A new CRM

Many people including me work with CRMs daily. The problem is that it still feels like I am working for the CRM instead of the CRM working for me.

Since the launch of Salesforce the Layout of a CRM has not changed much:

  1. Hubspot democratized the software and made it available to SMBs
  2. New players, such as: Folk and Attio focused on making it faster, slicker, and more modern.
  3. These new players themselves are getting competition from OpenSource players, such as Twenty

Note that this is a market expansion and not a (r)evolution. Salesforce is likely to prevail due to its size and trigger-friendly M&A strategy.
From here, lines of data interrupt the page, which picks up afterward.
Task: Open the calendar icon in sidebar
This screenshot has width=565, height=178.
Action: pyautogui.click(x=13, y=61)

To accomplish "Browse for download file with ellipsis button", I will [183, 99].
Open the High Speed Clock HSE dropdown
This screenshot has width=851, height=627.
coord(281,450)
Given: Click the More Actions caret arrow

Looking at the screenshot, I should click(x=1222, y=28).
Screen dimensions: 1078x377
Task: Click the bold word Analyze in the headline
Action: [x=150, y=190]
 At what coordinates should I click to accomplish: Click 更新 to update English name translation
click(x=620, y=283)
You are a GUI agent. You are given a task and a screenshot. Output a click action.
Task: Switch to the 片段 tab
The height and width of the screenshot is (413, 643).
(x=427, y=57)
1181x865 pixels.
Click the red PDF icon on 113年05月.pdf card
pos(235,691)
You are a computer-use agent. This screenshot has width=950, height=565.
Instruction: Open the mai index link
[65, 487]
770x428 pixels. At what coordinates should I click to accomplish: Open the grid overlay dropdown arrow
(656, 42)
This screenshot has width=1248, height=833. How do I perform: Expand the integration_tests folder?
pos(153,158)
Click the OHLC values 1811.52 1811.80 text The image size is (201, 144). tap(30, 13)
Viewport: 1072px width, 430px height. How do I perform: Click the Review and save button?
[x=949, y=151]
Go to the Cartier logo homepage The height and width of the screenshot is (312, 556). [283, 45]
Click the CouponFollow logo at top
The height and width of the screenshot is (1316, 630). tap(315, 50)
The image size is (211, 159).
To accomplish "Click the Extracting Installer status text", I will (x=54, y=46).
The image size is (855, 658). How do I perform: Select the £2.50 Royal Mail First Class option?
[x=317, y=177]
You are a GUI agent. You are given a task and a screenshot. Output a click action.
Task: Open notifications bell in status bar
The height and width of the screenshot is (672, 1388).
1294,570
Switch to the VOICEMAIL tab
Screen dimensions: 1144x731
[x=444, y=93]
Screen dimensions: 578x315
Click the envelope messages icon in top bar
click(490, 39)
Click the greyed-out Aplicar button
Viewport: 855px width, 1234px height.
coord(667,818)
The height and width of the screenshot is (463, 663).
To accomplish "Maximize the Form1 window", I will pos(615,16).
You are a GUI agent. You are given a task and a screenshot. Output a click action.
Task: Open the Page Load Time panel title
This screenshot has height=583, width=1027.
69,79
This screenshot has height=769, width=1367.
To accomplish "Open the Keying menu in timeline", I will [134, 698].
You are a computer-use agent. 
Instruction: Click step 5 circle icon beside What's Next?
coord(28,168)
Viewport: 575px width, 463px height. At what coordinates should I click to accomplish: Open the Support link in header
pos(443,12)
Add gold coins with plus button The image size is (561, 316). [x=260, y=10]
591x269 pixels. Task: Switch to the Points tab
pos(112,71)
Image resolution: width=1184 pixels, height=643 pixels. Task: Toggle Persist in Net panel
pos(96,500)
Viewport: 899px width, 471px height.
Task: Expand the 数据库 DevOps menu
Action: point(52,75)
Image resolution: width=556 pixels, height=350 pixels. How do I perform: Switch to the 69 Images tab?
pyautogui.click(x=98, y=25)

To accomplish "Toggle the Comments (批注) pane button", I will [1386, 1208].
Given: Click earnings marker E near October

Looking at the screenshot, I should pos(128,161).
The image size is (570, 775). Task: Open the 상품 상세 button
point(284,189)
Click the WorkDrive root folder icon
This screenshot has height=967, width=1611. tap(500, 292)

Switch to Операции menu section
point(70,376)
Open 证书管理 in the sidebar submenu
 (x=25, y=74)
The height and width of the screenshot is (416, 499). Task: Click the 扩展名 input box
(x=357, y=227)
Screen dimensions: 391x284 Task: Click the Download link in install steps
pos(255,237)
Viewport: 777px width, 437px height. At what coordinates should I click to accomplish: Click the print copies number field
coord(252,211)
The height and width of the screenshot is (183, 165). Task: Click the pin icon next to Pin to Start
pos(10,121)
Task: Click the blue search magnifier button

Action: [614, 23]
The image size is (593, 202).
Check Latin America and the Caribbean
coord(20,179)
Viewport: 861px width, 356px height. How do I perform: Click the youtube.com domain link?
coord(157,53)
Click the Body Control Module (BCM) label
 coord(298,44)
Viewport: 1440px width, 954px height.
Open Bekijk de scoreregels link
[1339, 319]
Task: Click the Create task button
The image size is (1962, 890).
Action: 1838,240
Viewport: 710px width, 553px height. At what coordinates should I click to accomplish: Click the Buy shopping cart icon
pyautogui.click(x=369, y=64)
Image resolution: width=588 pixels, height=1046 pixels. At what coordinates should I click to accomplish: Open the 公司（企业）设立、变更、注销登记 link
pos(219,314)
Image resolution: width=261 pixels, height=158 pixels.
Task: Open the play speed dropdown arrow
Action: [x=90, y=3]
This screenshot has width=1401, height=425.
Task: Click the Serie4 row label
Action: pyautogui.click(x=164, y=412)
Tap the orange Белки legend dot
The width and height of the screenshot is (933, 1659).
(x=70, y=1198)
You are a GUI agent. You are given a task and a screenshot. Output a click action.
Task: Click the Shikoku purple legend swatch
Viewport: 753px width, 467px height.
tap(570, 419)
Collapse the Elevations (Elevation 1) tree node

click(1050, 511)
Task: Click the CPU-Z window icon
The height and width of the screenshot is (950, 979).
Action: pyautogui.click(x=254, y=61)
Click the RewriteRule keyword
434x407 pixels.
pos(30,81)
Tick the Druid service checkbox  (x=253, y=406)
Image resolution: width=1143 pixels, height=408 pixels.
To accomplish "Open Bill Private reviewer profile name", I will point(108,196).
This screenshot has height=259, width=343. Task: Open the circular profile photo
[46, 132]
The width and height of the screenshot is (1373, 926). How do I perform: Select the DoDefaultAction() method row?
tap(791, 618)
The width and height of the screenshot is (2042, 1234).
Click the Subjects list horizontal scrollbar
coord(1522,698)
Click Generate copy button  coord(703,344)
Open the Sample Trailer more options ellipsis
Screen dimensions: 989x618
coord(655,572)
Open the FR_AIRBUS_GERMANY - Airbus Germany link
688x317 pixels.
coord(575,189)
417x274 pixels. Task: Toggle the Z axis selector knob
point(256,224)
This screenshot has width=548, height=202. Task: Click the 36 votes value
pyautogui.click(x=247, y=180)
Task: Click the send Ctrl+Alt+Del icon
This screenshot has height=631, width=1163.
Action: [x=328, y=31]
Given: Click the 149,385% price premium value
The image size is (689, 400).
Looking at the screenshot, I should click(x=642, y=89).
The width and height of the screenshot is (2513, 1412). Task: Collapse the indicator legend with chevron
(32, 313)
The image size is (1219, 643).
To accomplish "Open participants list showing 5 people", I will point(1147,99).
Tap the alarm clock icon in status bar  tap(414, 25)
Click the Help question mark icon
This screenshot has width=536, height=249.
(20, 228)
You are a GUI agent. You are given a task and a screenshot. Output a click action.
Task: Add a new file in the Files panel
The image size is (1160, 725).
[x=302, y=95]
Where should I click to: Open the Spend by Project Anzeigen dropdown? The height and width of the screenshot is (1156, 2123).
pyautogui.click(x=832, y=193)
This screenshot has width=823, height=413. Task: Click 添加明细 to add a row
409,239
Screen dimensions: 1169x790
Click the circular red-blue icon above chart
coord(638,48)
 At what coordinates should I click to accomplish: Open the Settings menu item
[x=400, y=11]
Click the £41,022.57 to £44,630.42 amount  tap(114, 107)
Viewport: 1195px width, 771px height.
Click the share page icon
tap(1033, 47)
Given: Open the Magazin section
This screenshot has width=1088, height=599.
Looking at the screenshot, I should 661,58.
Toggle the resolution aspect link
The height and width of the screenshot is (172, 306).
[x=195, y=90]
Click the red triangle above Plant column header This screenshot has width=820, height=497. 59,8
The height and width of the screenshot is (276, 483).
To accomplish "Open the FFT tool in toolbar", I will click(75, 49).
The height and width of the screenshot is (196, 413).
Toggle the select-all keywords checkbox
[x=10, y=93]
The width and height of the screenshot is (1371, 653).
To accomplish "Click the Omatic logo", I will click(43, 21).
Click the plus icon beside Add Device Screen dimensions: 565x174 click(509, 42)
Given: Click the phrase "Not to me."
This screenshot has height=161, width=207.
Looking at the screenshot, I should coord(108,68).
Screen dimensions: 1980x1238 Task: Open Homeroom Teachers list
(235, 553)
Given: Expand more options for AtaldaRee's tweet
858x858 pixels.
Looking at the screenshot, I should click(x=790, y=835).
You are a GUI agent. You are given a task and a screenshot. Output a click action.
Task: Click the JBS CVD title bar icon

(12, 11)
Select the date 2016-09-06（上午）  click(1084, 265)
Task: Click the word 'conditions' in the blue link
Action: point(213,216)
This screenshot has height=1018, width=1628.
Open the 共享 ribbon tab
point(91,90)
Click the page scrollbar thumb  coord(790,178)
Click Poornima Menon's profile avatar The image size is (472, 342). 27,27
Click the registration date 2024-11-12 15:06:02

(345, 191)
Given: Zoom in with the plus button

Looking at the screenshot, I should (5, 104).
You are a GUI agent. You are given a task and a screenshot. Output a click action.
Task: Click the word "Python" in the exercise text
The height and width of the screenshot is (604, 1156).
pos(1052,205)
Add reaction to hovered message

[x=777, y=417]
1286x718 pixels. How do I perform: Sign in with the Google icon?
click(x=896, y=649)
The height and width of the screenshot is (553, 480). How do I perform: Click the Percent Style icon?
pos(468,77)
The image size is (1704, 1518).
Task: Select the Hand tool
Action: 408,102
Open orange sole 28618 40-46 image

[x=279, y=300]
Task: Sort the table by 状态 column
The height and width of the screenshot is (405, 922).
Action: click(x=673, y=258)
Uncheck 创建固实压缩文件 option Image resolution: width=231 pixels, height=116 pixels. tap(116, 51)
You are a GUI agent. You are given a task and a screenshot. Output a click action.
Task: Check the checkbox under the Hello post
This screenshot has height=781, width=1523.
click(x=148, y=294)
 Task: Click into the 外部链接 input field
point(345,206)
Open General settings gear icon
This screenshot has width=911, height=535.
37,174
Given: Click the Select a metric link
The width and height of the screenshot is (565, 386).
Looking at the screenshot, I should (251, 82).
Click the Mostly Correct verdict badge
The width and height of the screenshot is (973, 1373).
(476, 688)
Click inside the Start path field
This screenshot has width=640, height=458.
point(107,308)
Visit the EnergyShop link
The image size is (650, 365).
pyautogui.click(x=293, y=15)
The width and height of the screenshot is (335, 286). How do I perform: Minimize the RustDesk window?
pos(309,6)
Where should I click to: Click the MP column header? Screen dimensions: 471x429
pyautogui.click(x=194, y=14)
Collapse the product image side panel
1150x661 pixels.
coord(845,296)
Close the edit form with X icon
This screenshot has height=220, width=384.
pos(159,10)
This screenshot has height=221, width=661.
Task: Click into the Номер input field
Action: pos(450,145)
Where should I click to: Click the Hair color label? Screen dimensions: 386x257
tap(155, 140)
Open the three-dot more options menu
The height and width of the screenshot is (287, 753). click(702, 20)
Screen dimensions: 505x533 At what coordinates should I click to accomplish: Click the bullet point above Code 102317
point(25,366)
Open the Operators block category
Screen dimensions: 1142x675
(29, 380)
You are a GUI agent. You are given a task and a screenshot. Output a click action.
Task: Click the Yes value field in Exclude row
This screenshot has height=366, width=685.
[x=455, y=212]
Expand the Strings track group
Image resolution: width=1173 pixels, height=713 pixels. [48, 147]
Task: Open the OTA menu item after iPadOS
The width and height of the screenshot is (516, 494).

The CRM is commoditized and incremental improvements will unlikely yield meaningful outcomes. 1

Meanwhile, a plethora of tooling was built on top of the enterprise sales stack to re-introduce the needed agility and to undo the damage. On Instagram, Gen Z is joking about the mundane tasks an SDR, AE must perform instead of actually selling the product. 2

There are now plenty of enterprise solutions that help improve productivity (Scratchpad, People.ai, Clari) and we see these products are made available in the SMB space as well (eg. Unhaze).

None of this is revolutionary.

Since the AI productivity boom, customers understand that sales teams must not spend time on prospecting, call notes, and outreach texts:

None of these solutions that I have seen so far introduce a new way of working with a CRM. They all rely on existing UI//UX and standard workflows.

On the other hand, products like Motion show that employees like to adopt a new UI/UX if it radically improves their productivity. Instead of making the scheduling process easy, Motion plans out the whole day for a busy desk worker.

I envision the same shift for CRM tools. Instead of making the interaction more efficient with a CRM one should rebuild the software from the ground up.